Badoglio had surrendered to the Allies. For less than a day we believed, with a kind of sad exultation, that it was the end of the war. It was the reverse: the King fleeing to the arms of the Allies in the South, the onset of German occupation in the North. Italy was broken in two like a loaf of bread. The long overcoats of the Germans were everywhere, their harsh orders posted on the walls. The atmosphere at the University was fraught with tension: it was time to choose—to side with the partisans, or to fight against the Allies under German command. The Italian Army had no credibility at all. We were all on our guard, careful who we spoke to, watching who was who.

Later, this period would be rewritten as one of national revolt against the Germans; but for us it was not a matter of patriotic enthusiasm. What national identity had Italy had before September 8th, 1943? The Risorgimento had involved the elites, not much more; if fascism had provided an identity, it had collapsed. We had been a state for two-and-a-half generations; what kind of national tradition starts—at best—with one’s grandparents?

The Italians were a precarious people, never tested by the choices it had to make, whether at the time of the Reformation, the French Revolution, or later revolts; the melting pot had never resulted in a fusion. Now, in 1943, the choice was not between Brindisi—where the King had fled—and Mussolini’s lair in Desenzano. We had to decide whether to stay with the Italy we knew or work for its collapse: for an end to that Italy which had blurred the border between fascism and non-fascism, and would just have carried on doing so, without the war.

I don’t know how I came to the conclusion that it was the Communists who were most sure of what they were doing—or who told me, ‘But Banfi is a Communist’. I was so ignorant that I marched straight up to him, between classes. He was leaning against a radiator in the common-room, next to the window. ‘Someone said you are a Communist.’ He looked at me. I had taken two courses with him; he must have decided that I was what I seemed—someone in need of direction, who had no idea of the lethal import of what she had just said. ‘What are you looking for?’

I told him about the leaflets I’d seen, about being confused, not knowing.
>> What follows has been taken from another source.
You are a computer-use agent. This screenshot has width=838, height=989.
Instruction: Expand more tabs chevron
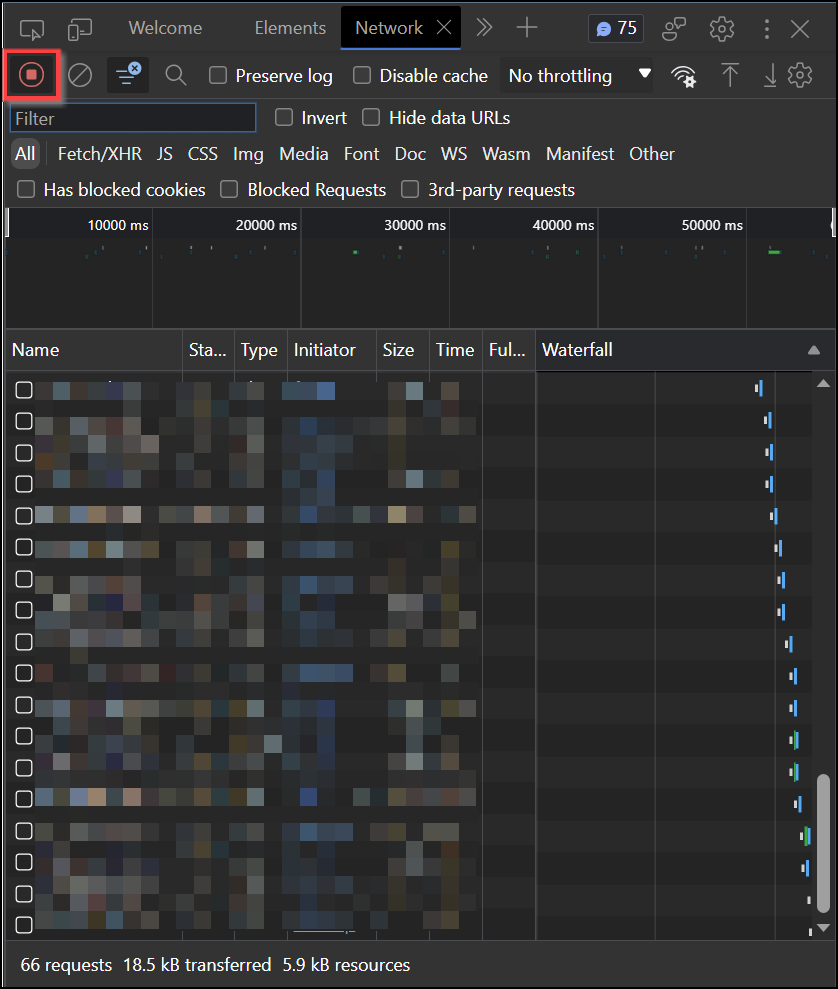(484, 28)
He got up from the radiator, went to the desk and wrote down a list in his tiny handwriting. ‘Read these books. Come back when you have done so.’ I ran to the railway station and opened the slip of paper on the train: Harold Laski, Liberty in the Modern State and Democracy in Crisis; Karl Marx, The Eighteenth Brumaire of Louis Bonaparte and The Class Struggles in France 1848–1850. A book by De Ruggiero, I think. Lenin, State and Revolution. ‘By S., anything you can find.’

I was astounded. He really was a Communist—a Bolshevik. The images from Spain came into my head. I got off the train at Como and went to the public library. There was a kindly, middle-aged librarian. I showed him the list. He pointed me towards an old filing cabinet. The bottom drawer was unmarked, as if it were empty. I pulled it open. Everything was there, even Das Kapital, an Avanti! edition with a red leather cover. Nothing by S.; the only work on the USSR was a travel book by an engineer. I filled out the forms and the librarian brought me the books. ‘May I take them home?’ He nodded.

The evening tram back to Olmeda was crowded with people going home after work. Next to me were three exhausted labourers, with coarsened hands and blackened fingers. They looked as if they had been drinking; their drooping heads jerked to each movement of the tram. It was with them that I would have to go. At home I read all through the night, the next day, and the next. From Laski I went on to The Eighteenth Brumaire, then State and Revolution. I ran a fever. Everything fell into place; it was not so much a discovery as an acceptance which I could no longer defer. It was the end of my well-ordered future, my praiseworthy ambition, my innocence.